**Work task**:
An exact copy is needed of the lines from the one that contains "Select the decrement arrow function name" through the final line of the data below, with pictures left out.

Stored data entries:
[Start of Attachment]

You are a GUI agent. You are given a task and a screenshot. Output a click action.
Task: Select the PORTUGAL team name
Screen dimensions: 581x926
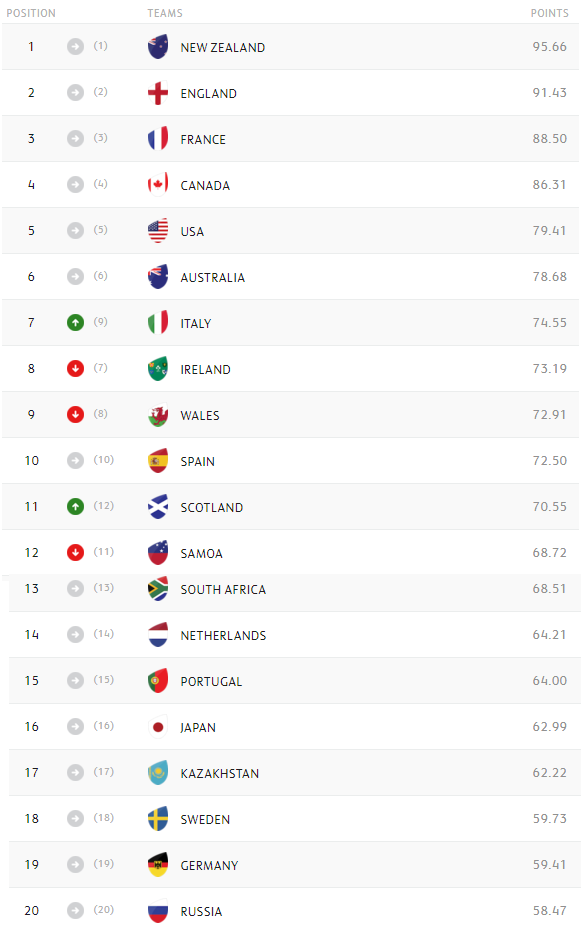211,682
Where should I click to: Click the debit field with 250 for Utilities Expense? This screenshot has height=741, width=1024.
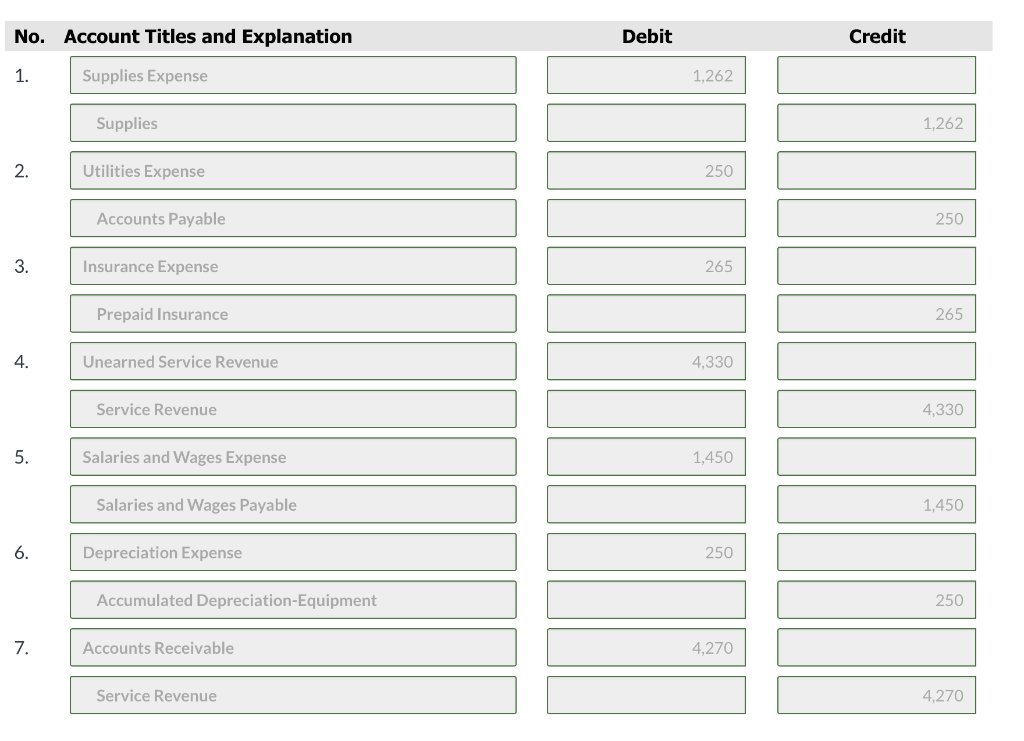click(646, 170)
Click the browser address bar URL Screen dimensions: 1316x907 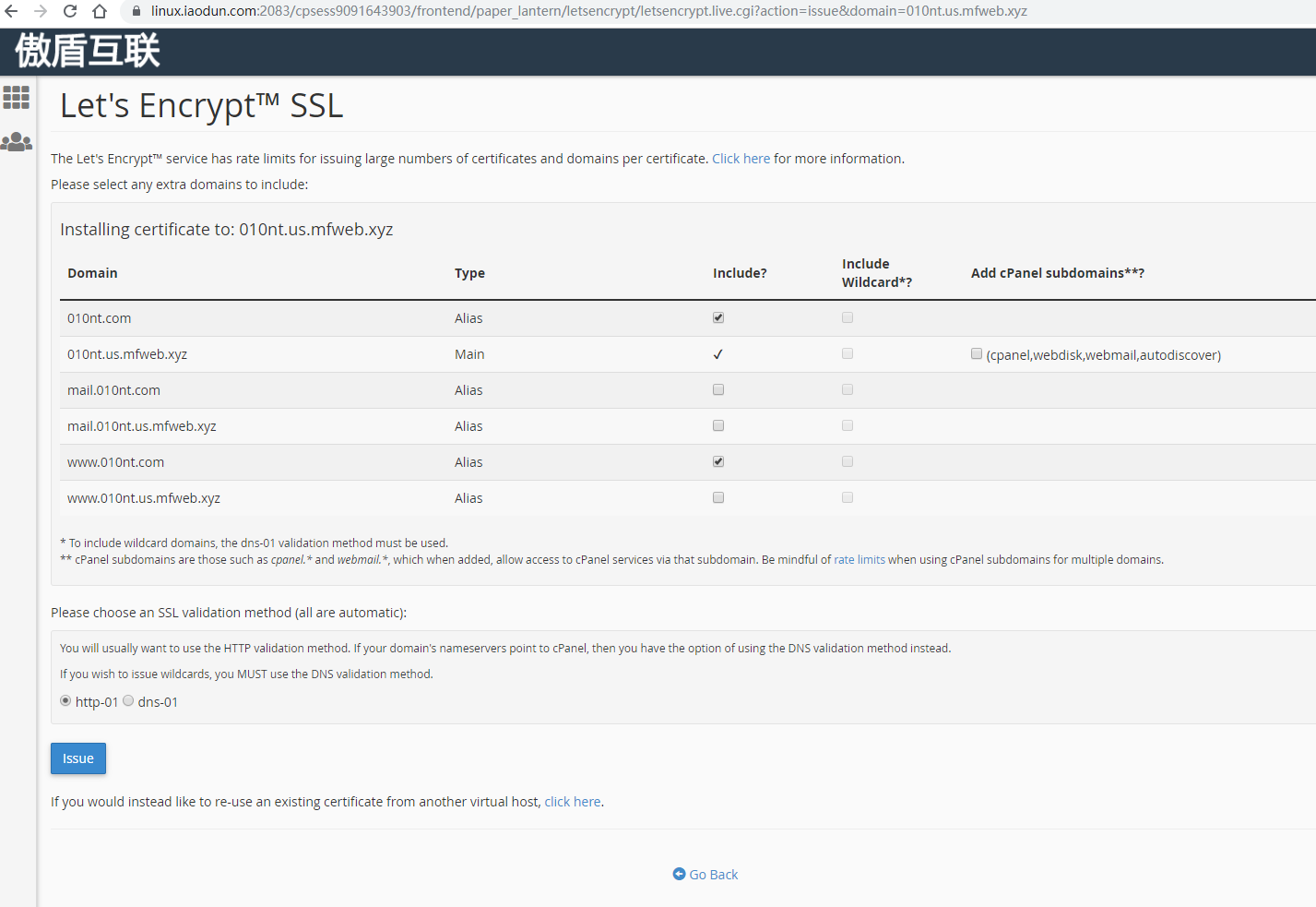pos(590,11)
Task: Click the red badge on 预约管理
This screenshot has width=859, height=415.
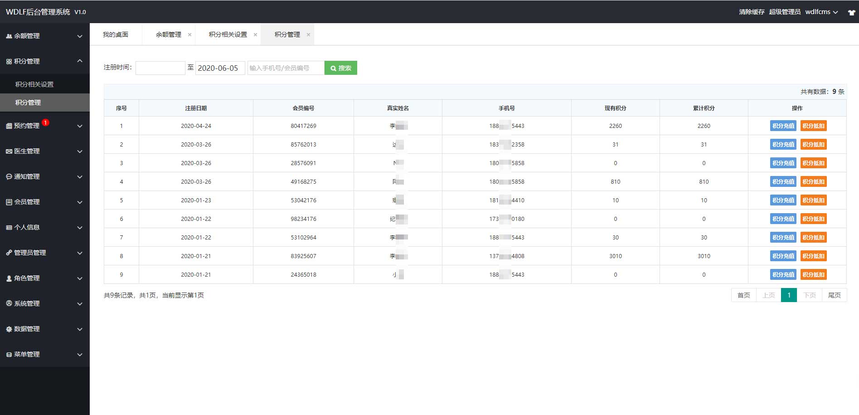Action: click(x=46, y=123)
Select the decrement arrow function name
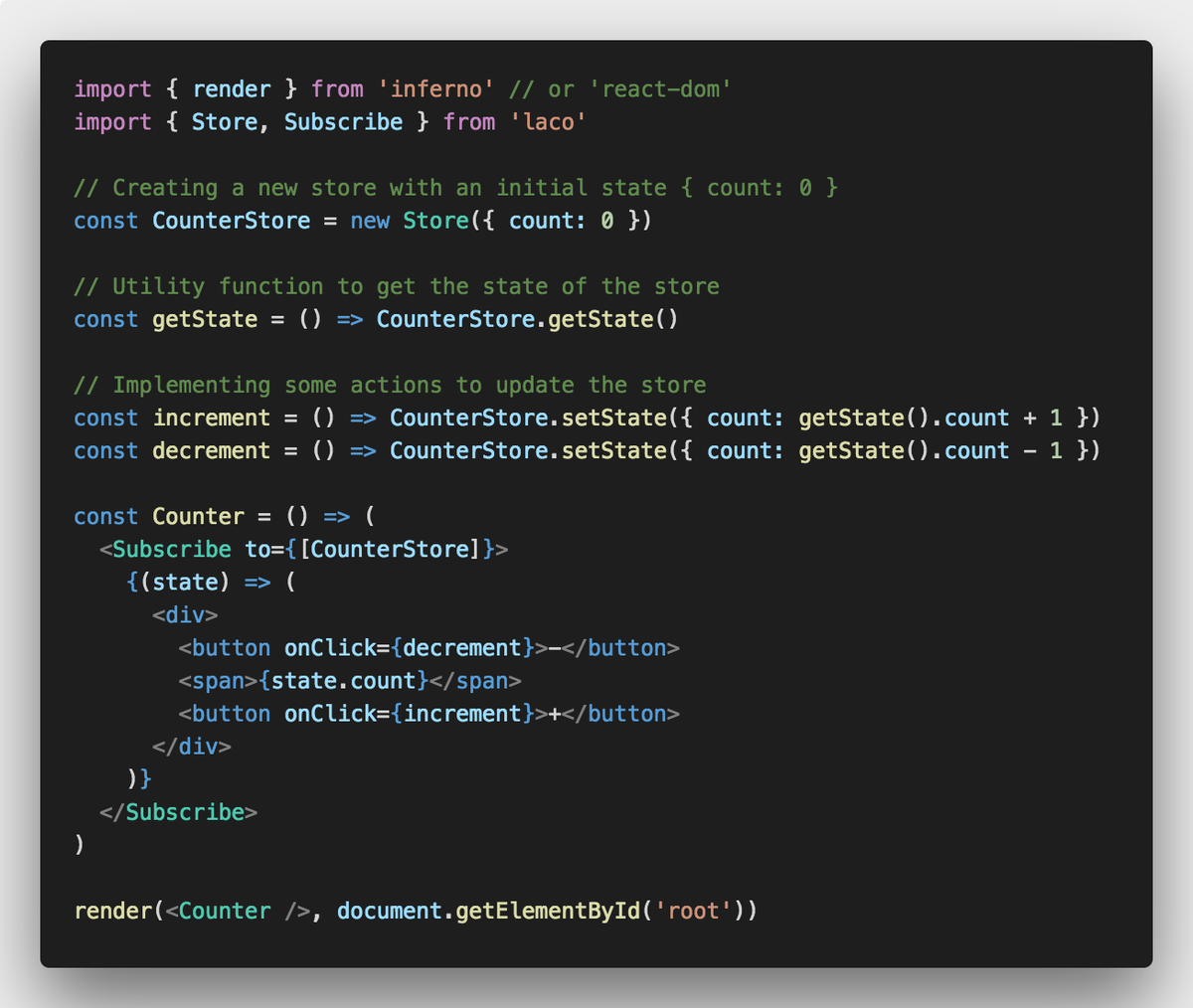Screen dimensions: 1193x1008 point(211,450)
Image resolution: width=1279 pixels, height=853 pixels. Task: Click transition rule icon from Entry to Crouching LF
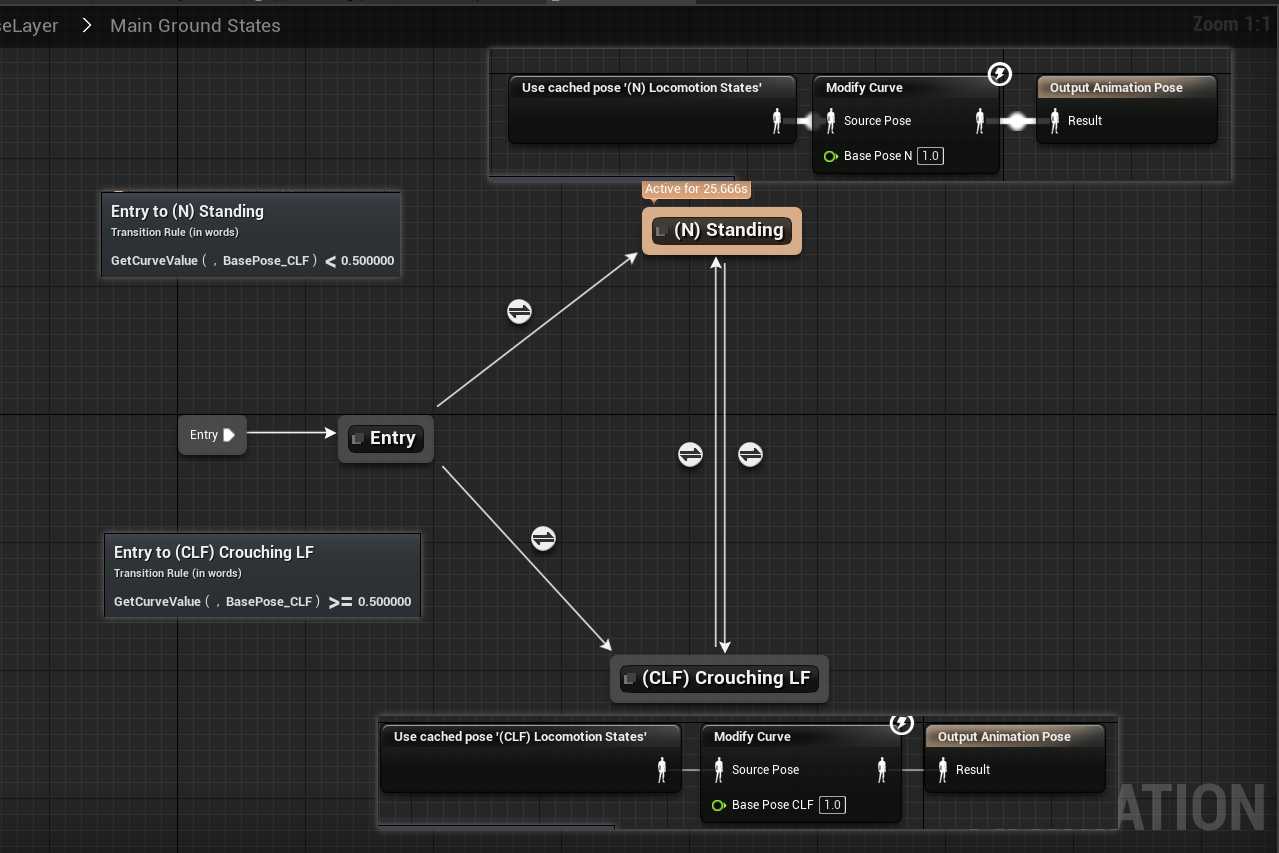[543, 538]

[End of Attachment]

**Solution to this problem**:
Select the decrement arrow function name
Screen dimensions: 1193x1008 point(211,450)
Image resolution: width=1279 pixels, height=853 pixels. Task: Click transition rule icon from Entry to Crouching LF
[543, 538]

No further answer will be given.